(Stored items)
┄┄┄┄┄┄┄┄┄┄

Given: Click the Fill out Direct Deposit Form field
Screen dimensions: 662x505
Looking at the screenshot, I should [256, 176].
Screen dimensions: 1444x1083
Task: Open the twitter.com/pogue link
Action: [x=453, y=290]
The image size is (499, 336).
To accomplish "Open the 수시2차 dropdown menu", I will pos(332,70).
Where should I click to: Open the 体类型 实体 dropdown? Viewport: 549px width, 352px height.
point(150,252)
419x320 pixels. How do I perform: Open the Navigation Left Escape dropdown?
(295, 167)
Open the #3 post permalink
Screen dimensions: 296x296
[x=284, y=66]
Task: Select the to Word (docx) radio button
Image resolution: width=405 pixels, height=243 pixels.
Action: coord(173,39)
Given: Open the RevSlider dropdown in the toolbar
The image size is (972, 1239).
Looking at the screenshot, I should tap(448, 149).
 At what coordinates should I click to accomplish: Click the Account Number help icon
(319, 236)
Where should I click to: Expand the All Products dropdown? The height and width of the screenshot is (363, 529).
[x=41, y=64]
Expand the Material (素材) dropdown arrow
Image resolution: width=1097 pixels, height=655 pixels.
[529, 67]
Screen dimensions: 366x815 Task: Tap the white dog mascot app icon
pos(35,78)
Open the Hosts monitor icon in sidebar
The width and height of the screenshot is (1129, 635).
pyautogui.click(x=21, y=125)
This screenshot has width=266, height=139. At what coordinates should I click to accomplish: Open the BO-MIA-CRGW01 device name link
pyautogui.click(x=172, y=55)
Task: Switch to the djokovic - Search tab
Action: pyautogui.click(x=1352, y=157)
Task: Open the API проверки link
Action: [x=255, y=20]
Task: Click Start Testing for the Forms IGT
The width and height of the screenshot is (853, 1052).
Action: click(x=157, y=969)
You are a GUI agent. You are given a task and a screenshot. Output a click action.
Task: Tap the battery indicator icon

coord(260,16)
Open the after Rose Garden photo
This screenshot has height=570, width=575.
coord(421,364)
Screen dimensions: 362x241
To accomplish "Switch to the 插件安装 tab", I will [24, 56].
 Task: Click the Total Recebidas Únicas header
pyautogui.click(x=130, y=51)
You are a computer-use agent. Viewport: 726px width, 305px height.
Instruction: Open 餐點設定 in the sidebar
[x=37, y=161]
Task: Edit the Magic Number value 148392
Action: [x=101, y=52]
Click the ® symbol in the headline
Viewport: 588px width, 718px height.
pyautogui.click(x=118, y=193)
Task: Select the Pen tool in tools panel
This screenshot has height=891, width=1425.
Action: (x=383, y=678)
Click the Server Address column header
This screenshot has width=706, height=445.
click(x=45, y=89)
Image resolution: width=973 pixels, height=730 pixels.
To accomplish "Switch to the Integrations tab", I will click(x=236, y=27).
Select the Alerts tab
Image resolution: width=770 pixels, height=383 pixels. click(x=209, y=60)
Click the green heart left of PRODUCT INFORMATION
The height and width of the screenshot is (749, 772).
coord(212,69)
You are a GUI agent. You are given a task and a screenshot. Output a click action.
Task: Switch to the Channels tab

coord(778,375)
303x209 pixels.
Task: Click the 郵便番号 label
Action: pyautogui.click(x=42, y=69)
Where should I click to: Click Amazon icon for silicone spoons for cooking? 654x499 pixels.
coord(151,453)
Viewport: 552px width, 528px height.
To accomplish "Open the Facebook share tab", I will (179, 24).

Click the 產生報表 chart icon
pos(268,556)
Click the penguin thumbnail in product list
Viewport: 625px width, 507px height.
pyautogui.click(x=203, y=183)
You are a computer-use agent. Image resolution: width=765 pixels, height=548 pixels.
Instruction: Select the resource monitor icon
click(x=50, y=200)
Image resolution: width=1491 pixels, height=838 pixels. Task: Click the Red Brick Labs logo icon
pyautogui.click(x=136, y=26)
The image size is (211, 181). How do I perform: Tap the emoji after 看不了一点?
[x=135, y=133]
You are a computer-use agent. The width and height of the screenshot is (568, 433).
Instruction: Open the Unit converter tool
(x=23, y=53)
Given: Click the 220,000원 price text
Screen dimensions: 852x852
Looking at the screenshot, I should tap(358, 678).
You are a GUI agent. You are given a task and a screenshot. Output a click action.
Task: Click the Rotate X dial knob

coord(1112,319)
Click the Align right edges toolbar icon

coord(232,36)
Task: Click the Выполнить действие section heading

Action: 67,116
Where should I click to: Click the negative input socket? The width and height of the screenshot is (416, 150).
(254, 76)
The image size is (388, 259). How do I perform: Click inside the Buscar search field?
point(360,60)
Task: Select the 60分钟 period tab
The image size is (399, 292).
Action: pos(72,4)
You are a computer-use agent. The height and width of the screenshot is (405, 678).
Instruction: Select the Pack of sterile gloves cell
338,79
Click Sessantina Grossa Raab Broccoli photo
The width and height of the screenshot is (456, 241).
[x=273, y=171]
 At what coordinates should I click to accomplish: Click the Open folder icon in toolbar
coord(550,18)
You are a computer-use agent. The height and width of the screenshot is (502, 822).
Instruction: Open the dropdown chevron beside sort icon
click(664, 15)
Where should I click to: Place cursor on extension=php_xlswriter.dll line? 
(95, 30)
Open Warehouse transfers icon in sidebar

┄┄┄┄┄┄┄┄┄┄

- **Goal of the exercise**
Please copy out each entry exactly as it appears above.

- **Answer to this problem**
Given: Click the Fill out Direct Deposit Form field
Screen dimensions: 662x505
Looking at the screenshot, I should [256, 176].
Screen dimensions: 1444x1083
Task: Open the twitter.com/pogue link
Action: [x=453, y=290]
The image size is (499, 336).
To accomplish "Open the 수시2차 dropdown menu", I will pos(332,70).
Where should I click to: Open the 体类型 实体 dropdown? Viewport: 549px width, 352px height.
point(150,252)
419x320 pixels. How do I perform: Open the Navigation Left Escape dropdown?
(295, 167)
Open the #3 post permalink
Screen dimensions: 296x296
[x=284, y=66]
Task: Select the to Word (docx) radio button
Image resolution: width=405 pixels, height=243 pixels.
Action: coord(173,39)
Given: Open the RevSlider dropdown in the toolbar
The image size is (972, 1239).
Looking at the screenshot, I should tap(448, 149).
 At what coordinates should I click to accomplish: Click the Account Number help icon
(319, 236)
Where should I click to: Expand the All Products dropdown? The height and width of the screenshot is (363, 529).
[x=41, y=64]
Expand the Material (素材) dropdown arrow
Image resolution: width=1097 pixels, height=655 pixels.
[529, 67]
Screen dimensions: 366x815 Task: Tap the white dog mascot app icon
pos(35,78)
Open the Hosts monitor icon in sidebar
The width and height of the screenshot is (1129, 635).
pyautogui.click(x=21, y=125)
This screenshot has width=266, height=139. At what coordinates should I click to accomplish: Open the BO-MIA-CRGW01 device name link
pyautogui.click(x=172, y=55)
Task: Switch to the djokovic - Search tab
Action: pyautogui.click(x=1352, y=157)
Task: Open the API проверки link
Action: [x=255, y=20]
Task: Click Start Testing for the Forms IGT
The width and height of the screenshot is (853, 1052).
Action: click(x=157, y=969)
You are a GUI agent. You are given a task and a screenshot. Output a click action.
Task: Tap the battery indicator icon

coord(260,16)
Open the after Rose Garden photo
This screenshot has height=570, width=575.
coord(421,364)
Screen dimensions: 362x241
To accomplish "Switch to the 插件安装 tab", I will [24, 56].
 Task: Click the Total Recebidas Únicas header
pyautogui.click(x=130, y=51)
You are a computer-use agent. Viewport: 726px width, 305px height.
Instruction: Open 餐點設定 in the sidebar
[x=37, y=161]
Task: Edit the Magic Number value 148392
Action: [x=101, y=52]
Click the ® symbol in the headline
Viewport: 588px width, 718px height.
pyautogui.click(x=118, y=193)
Task: Select the Pen tool in tools panel
This screenshot has height=891, width=1425.
Action: (x=383, y=678)
Click the Server Address column header
This screenshot has width=706, height=445.
click(x=45, y=89)
Image resolution: width=973 pixels, height=730 pixels.
To accomplish "Switch to the Integrations tab", I will click(x=236, y=27).
Select the Alerts tab
Image resolution: width=770 pixels, height=383 pixels. click(x=209, y=60)
Click the green heart left of PRODUCT INFORMATION
The height and width of the screenshot is (749, 772).
coord(212,69)
You are a GUI agent. You are given a task and a screenshot. Output a click action.
Task: Switch to the Channels tab

coord(778,375)
303x209 pixels.
Task: Click the 郵便番号 label
Action: pyautogui.click(x=42, y=69)
Where should I click to: Click Amazon icon for silicone spoons for cooking? 654x499 pixels.
coord(151,453)
Viewport: 552px width, 528px height.
To accomplish "Open the Facebook share tab", I will (179, 24).

Click the 產生報表 chart icon
pos(268,556)
Click the penguin thumbnail in product list
Viewport: 625px width, 507px height.
pyautogui.click(x=203, y=183)
You are a computer-use agent. Image resolution: width=765 pixels, height=548 pixels.
Instruction: Select the resource monitor icon
click(x=50, y=200)
Image resolution: width=1491 pixels, height=838 pixels. Task: Click the Red Brick Labs logo icon
pyautogui.click(x=136, y=26)
The image size is (211, 181). How do I perform: Tap the emoji after 看不了一点?
[x=135, y=133]
You are a computer-use agent. The width and height of the screenshot is (568, 433).
Instruction: Open the Unit converter tool
(x=23, y=53)
Given: Click the 220,000원 price text
Screen dimensions: 852x852
Looking at the screenshot, I should tap(358, 678).
You are a GUI agent. You are given a task and a screenshot. Output a click action.
Task: Click the Rotate X dial knob

coord(1112,319)
Click the Align right edges toolbar icon

coord(232,36)
Task: Click the Выполнить действие section heading

Action: 67,116
Where should I click to: Click the negative input socket? The width and height of the screenshot is (416, 150).
(254, 76)
The image size is (388, 259). How do I perform: Click inside the Buscar search field?
point(360,60)
Task: Select the 60分钟 period tab
The image size is (399, 292).
Action: pos(72,4)
You are a computer-use agent. The height and width of the screenshot is (405, 678).
Instruction: Select the Pack of sterile gloves cell
338,79
Click Sessantina Grossa Raab Broccoli photo
The width and height of the screenshot is (456, 241).
[x=273, y=171]
 At what coordinates should I click to accomplish: Click the Open folder icon in toolbar
coord(550,18)
You are a computer-use agent. The height and width of the screenshot is (502, 822).
Instruction: Open the dropdown chevron beside sort icon
click(664, 15)
Where should I click to: Place cursor on extension=php_xlswriter.dll line? 
(95, 30)
Open Warehouse transfers icon in sidebar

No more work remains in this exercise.